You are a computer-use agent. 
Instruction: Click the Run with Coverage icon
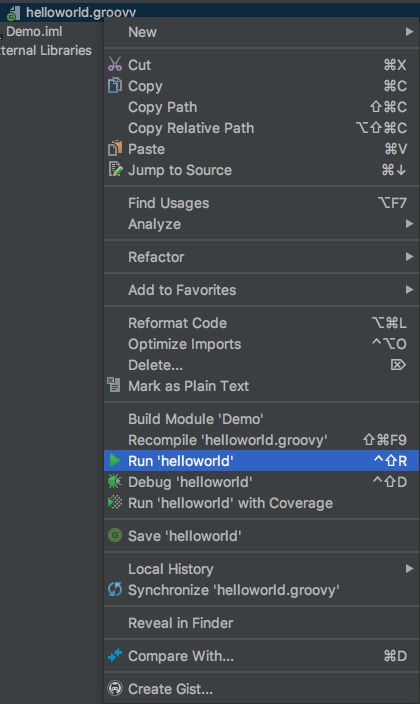tap(115, 502)
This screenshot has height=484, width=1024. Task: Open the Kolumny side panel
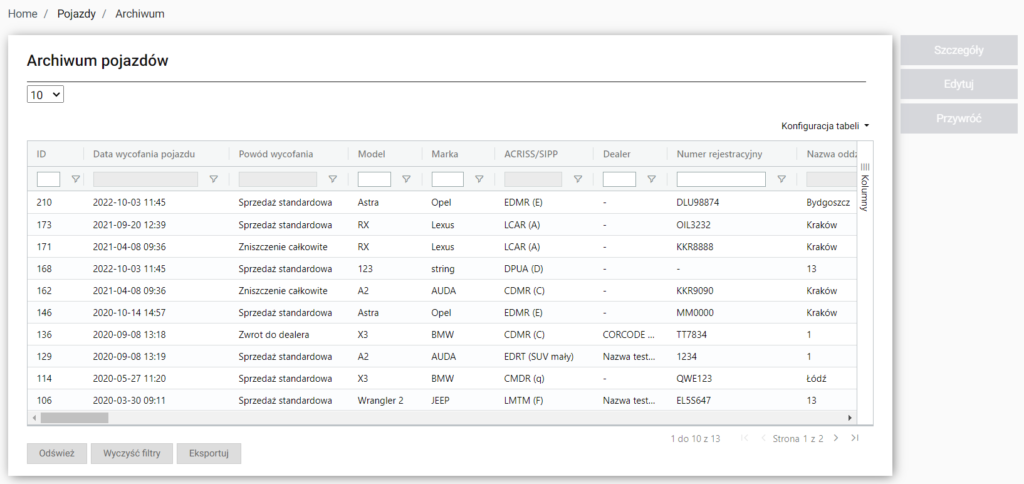click(865, 186)
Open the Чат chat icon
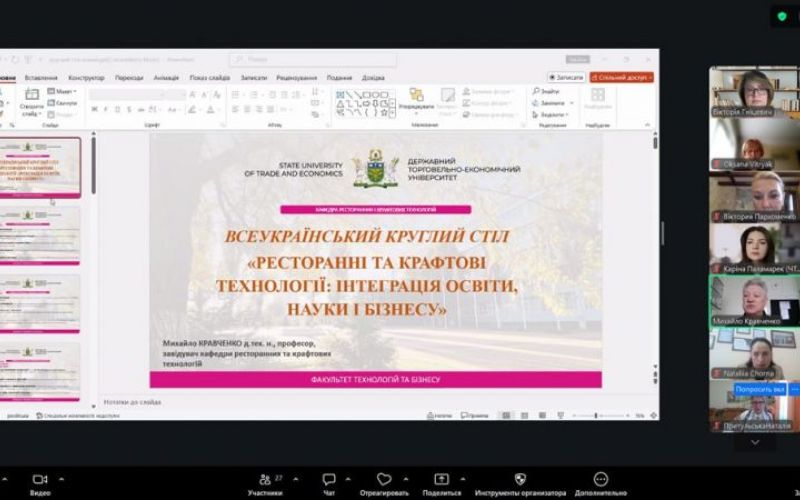800x500 pixels. coord(328,479)
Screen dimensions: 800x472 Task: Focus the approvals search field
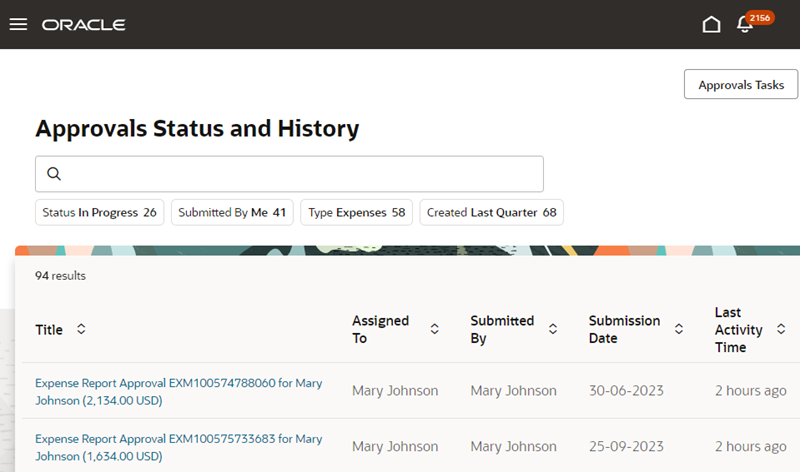point(300,174)
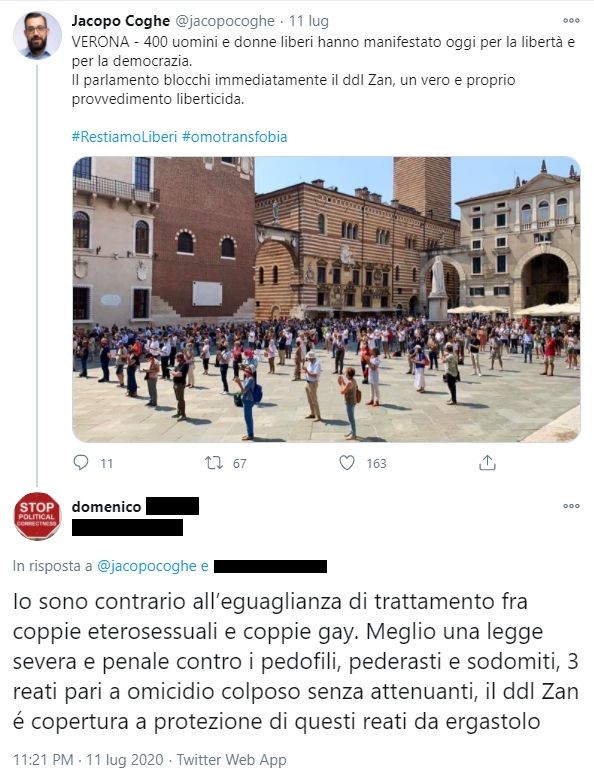The width and height of the screenshot is (594, 778).
Task: Click the @jacopocoghe mention in the reply
Action: pos(147,566)
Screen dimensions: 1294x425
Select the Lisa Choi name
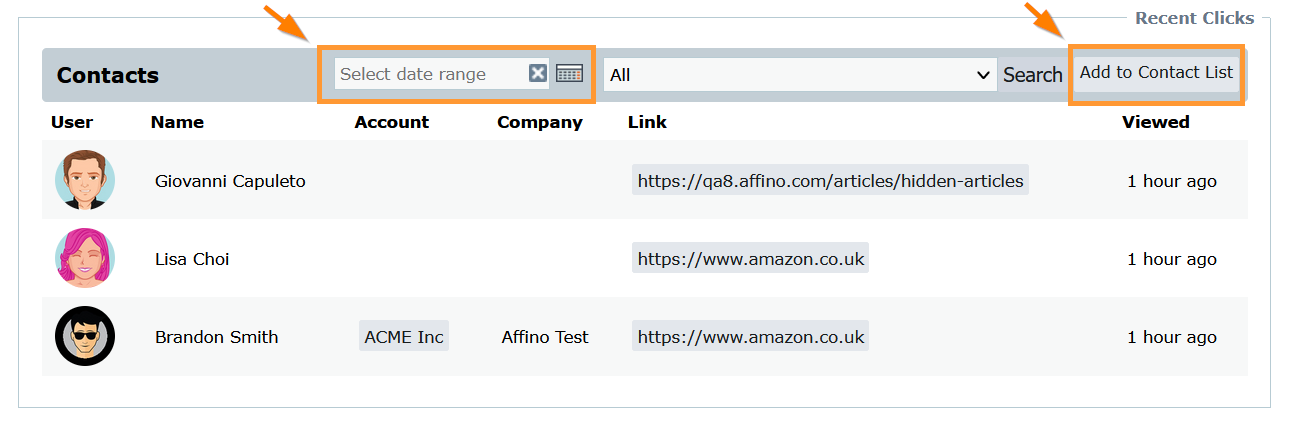click(x=192, y=259)
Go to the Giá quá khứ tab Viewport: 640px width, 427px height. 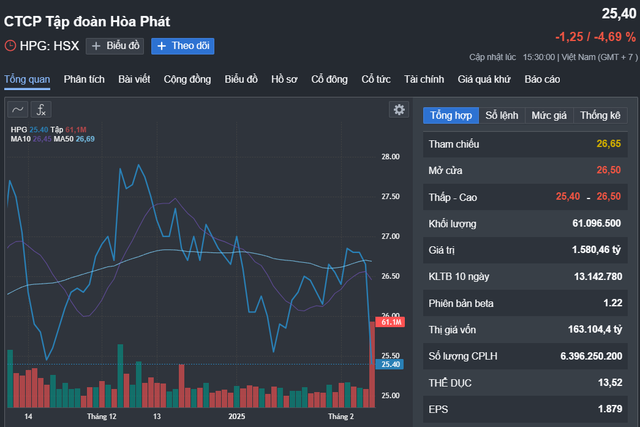pos(484,78)
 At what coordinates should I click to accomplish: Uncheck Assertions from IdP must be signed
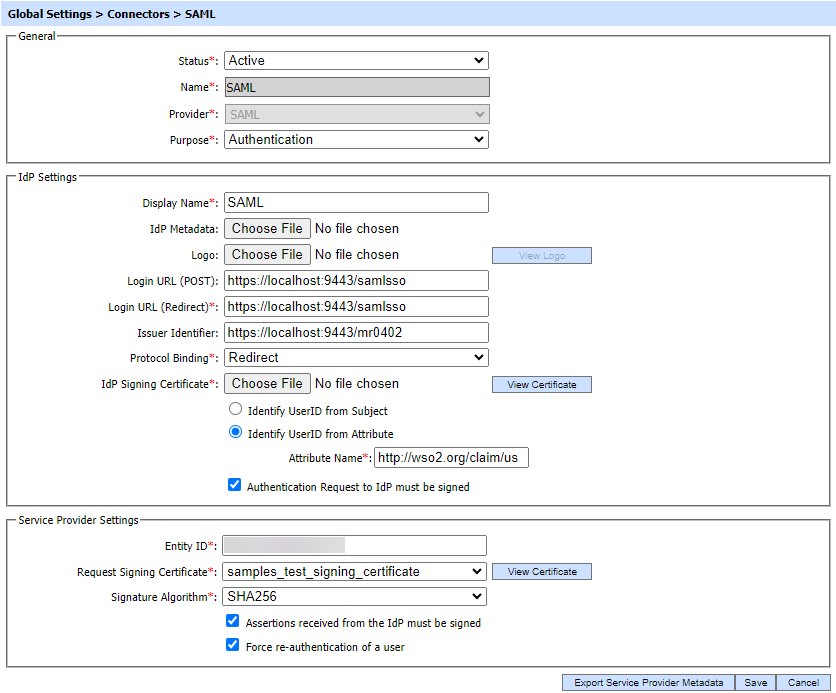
☆ ☆ ☆
[Direction] Return the lines word for word, from the first line of the items through the line that contains "800x500 pixels. coord(328,479)". Leave the pictures out of your answer.

[In response]
You are a computer-use agent. 
Instruction: Click the Run with Coverage icon
tap(115, 502)
This screenshot has height=484, width=1024. Task: Open the Kolumny side panel
click(865, 186)
Open the Чат chat icon
800x500 pixels. coord(328,479)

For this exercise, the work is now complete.